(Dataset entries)
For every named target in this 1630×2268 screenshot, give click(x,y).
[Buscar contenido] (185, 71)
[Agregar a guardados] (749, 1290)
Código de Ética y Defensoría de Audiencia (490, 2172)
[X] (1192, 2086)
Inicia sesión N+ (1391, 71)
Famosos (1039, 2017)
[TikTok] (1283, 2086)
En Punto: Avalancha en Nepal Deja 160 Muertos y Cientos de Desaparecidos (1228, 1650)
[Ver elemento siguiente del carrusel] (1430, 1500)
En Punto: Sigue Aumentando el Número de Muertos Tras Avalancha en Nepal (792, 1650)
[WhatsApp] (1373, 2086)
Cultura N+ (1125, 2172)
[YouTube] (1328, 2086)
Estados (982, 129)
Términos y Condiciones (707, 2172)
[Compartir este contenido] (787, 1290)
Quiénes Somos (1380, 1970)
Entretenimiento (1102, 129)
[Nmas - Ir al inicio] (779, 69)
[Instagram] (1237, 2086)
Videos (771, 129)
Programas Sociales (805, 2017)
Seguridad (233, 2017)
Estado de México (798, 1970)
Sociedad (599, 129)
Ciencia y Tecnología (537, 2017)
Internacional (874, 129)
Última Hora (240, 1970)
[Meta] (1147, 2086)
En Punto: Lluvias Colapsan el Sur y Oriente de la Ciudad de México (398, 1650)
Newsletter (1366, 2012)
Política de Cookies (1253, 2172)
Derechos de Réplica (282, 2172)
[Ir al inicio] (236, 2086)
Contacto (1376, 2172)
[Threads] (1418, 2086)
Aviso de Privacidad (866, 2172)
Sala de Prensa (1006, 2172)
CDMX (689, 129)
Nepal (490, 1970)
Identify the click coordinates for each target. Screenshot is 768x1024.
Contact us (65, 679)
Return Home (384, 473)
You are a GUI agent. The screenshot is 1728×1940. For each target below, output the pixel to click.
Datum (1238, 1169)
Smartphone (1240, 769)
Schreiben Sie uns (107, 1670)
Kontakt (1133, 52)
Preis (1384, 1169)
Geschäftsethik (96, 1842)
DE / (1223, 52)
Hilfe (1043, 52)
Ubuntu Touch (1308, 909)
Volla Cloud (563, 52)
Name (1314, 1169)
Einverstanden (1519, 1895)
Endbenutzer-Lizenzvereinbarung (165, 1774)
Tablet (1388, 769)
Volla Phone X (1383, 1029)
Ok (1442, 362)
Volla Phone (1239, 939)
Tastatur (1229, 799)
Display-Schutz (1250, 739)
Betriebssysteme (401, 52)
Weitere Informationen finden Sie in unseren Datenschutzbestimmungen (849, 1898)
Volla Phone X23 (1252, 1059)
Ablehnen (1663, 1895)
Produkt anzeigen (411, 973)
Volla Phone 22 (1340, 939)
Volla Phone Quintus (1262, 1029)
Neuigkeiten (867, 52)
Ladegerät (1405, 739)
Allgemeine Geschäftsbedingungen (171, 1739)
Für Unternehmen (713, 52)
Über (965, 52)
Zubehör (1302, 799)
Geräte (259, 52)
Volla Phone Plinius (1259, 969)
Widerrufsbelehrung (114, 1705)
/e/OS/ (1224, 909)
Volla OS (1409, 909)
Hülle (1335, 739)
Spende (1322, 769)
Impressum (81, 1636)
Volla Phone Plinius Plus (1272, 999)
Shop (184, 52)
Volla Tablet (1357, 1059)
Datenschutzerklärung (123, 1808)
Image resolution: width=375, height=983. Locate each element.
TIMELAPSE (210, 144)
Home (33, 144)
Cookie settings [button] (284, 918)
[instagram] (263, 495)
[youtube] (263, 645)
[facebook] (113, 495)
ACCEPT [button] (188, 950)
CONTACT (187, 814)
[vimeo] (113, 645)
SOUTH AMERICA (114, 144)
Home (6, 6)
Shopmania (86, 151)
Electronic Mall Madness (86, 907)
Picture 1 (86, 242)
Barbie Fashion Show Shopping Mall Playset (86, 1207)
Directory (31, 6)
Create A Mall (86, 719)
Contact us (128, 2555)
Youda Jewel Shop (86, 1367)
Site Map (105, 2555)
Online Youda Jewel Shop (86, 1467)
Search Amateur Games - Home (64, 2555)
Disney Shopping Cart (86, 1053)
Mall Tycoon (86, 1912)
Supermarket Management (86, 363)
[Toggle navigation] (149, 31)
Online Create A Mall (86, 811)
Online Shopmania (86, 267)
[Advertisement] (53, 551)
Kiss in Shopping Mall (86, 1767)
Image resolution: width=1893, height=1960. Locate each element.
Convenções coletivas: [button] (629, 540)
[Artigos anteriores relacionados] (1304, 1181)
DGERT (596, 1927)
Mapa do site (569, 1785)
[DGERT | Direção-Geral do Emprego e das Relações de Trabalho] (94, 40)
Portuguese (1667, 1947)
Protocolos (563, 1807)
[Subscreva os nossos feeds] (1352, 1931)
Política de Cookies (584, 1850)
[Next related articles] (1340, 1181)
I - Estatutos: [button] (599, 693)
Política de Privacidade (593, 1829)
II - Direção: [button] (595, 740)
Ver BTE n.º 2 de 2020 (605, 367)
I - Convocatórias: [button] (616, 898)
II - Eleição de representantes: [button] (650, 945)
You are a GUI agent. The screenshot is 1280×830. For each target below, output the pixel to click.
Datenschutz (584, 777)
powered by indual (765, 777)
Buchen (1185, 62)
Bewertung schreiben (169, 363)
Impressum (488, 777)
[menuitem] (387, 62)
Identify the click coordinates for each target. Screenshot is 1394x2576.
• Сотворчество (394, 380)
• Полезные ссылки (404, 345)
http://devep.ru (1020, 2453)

Exercise: Examine the records above and state the number of lines that include "Home", with no further text.

Answer for the task: 4